徐妙仪心头一紧,刚想吩咐下人将朱棣带去后院,身后便贴上来一个温热的身躯。
朱棣从背后环住她的腰,下巴搁在她肩窝,鼻尖蹭着她的发丝,语气黏糊糊的:“媳妇,谁来了呀?我要跟媳妇一起。”
话音未落,张昺与谢贵已跨过门槛,踏入正厅。
两人一见到厅内景象,登时愣住。
往日里威严沉肃、杀伐果断的燕王,此刻像个没长大的孩童,紧紧抱着燕王妃不放,头发依旧有些凌乱,衣衫也随意松垮着,脸上还带着几分未褪的稚气,半点没有燕王的威仪,倒像个黏人的痴儿。
徐妙仪僵着身子,强装镇定,正要开口寒暄,朱棣却先一步抬起头,看向张昺和谢贵,眼神里满是警惕,把徐妙仪往身后护了护,像护食的小兽,理直气壮地宣布:“这是我媳妇,你们不准看。
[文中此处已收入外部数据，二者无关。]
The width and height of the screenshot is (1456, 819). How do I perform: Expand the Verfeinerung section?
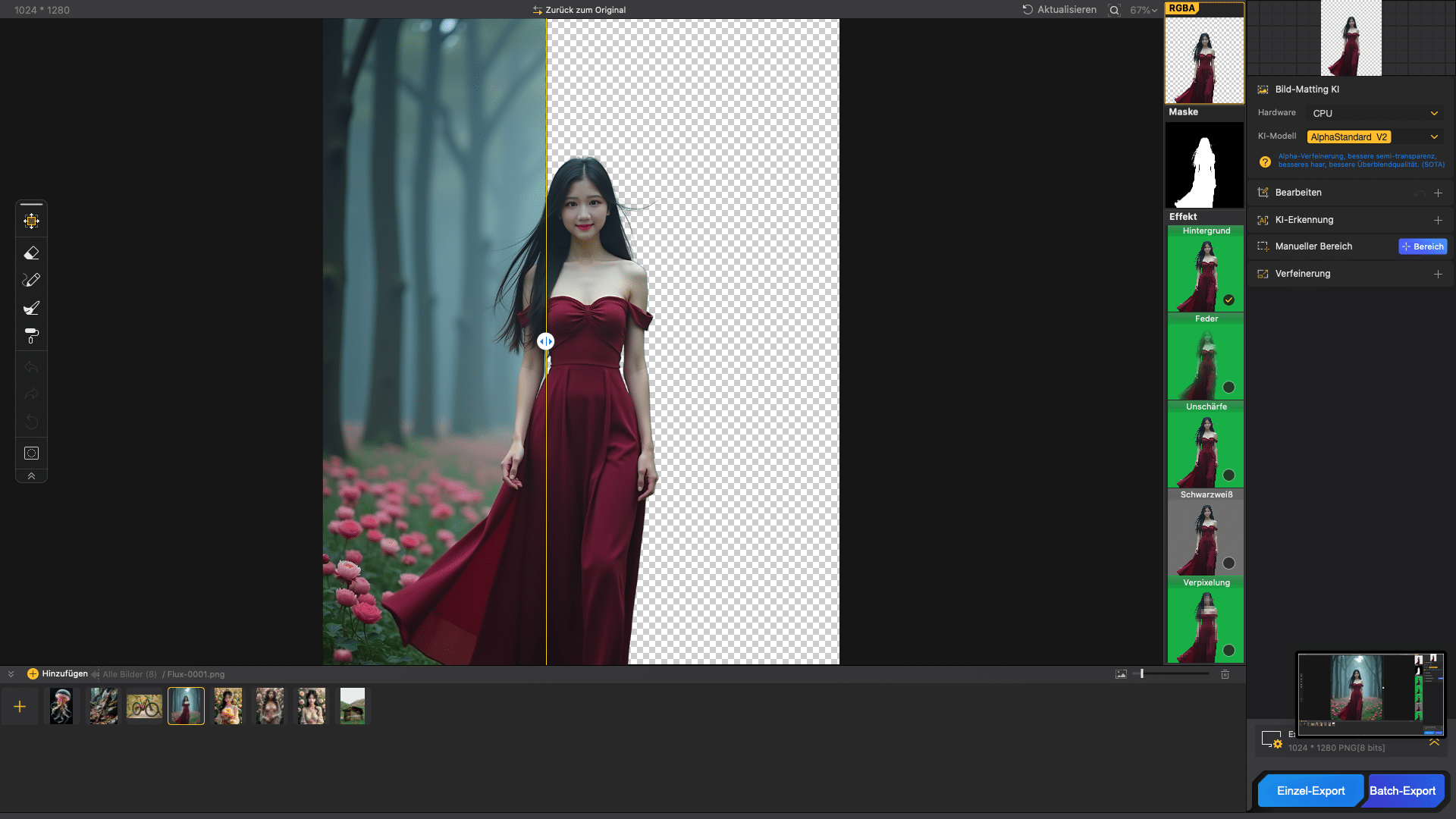1438,275
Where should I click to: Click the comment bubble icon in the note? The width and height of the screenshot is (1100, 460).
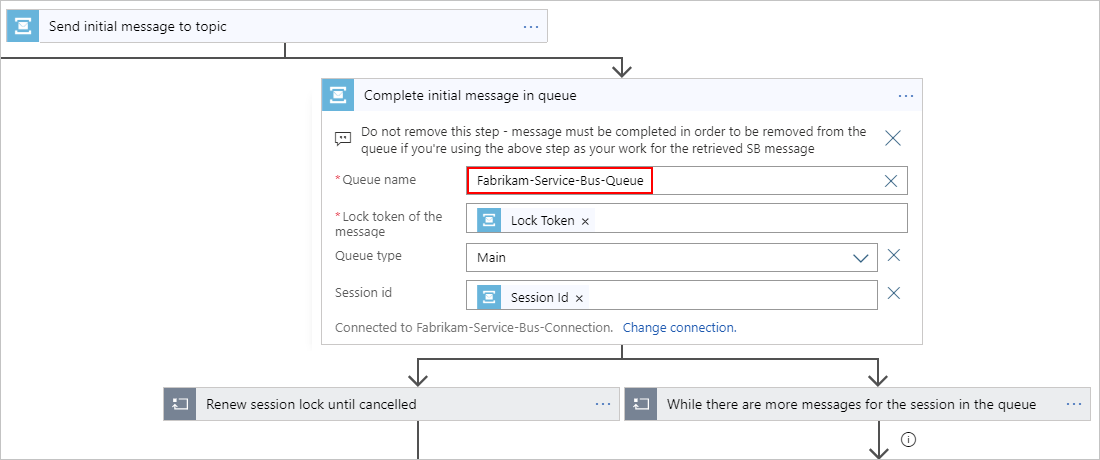(343, 139)
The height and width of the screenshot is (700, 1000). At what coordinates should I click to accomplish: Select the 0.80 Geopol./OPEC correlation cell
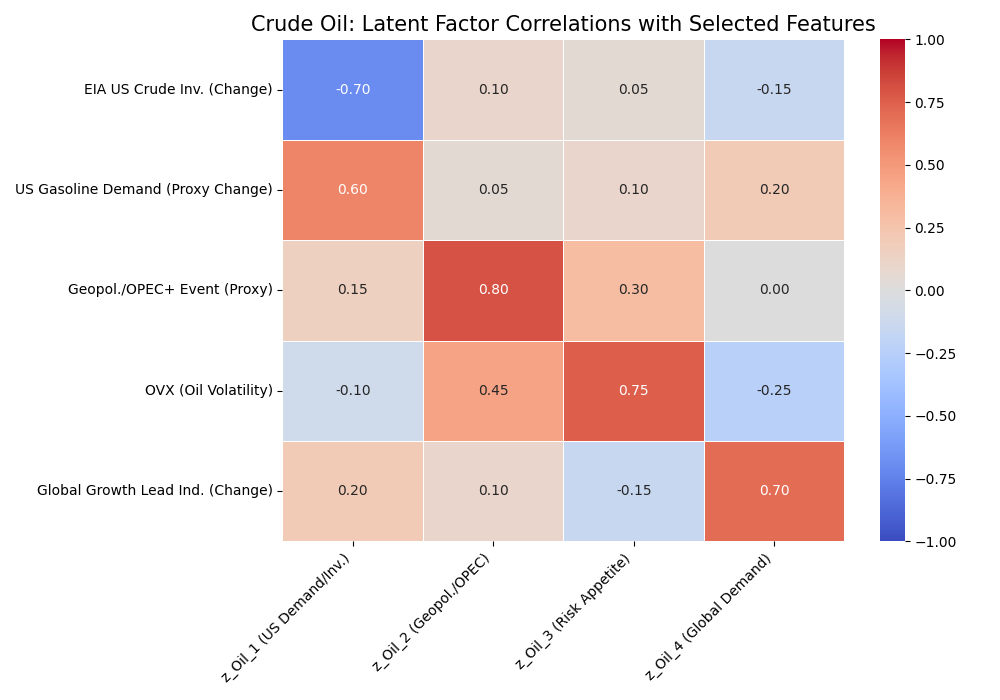pos(493,290)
”
张昺与谢贵面面相觑,眼底皆是惊疑。
徐妙仪无奈,只能低声呵斥:“老者,不得无礼,这是张布政使与谢都指挥,特意前来探望你。”
“探望?”朱棣歪了歪头,忽然笑了,伸手又把徐妙仪搂紧,低头在她脸颊上飞快亲了一口,声音响亮又得意,“我媳妇最好了,我只跟我媳妇玩。”
他动作又亲又黏,全然不顾在场还有两位朝廷大员,一双眼睛里只装得下徐妙仪一人,一会儿摸她的手,一会儿蹭她的脸颊,嘴里絮絮叨叨全是甜腻的痴语,把满室的试探与暗流,搅成了满得溢出来的狗粮。
张昺轻咳一声,试图试探:“殿下,近来身子不适?朝廷甚是挂念,不知……殿下可还认得下官?”
朱棣抬眼瞥了他一下,满脸不耐烦,把头埋回徐妙仪颈间,声音闷闷:“不认识,我只要我媳妇。媳妇,我们回屋,不理他们。”
说着,他便要拉着徐妙仪转身,脚步踉跄却抓得极紧,一副全然疯癫、只知黏着妻子的模样,半点看不出半分伪装。
徐妙仪被他拽得身形微晃,感受着肩窝处温热的呼吸,听着他毫无章法的甜言蜜语,再看眼前张昺与谢贵惊疑不定的神情,心里又气又无奈。
她算是看明白了,这厮哪里是疯了,分明是借着疯劲,把她往死里缠。
而站在一旁的张昺与谢贵,看着燕王这般痴缠燕王妃、不问外事的模样,心里的怀疑,已然悄悄去了大半。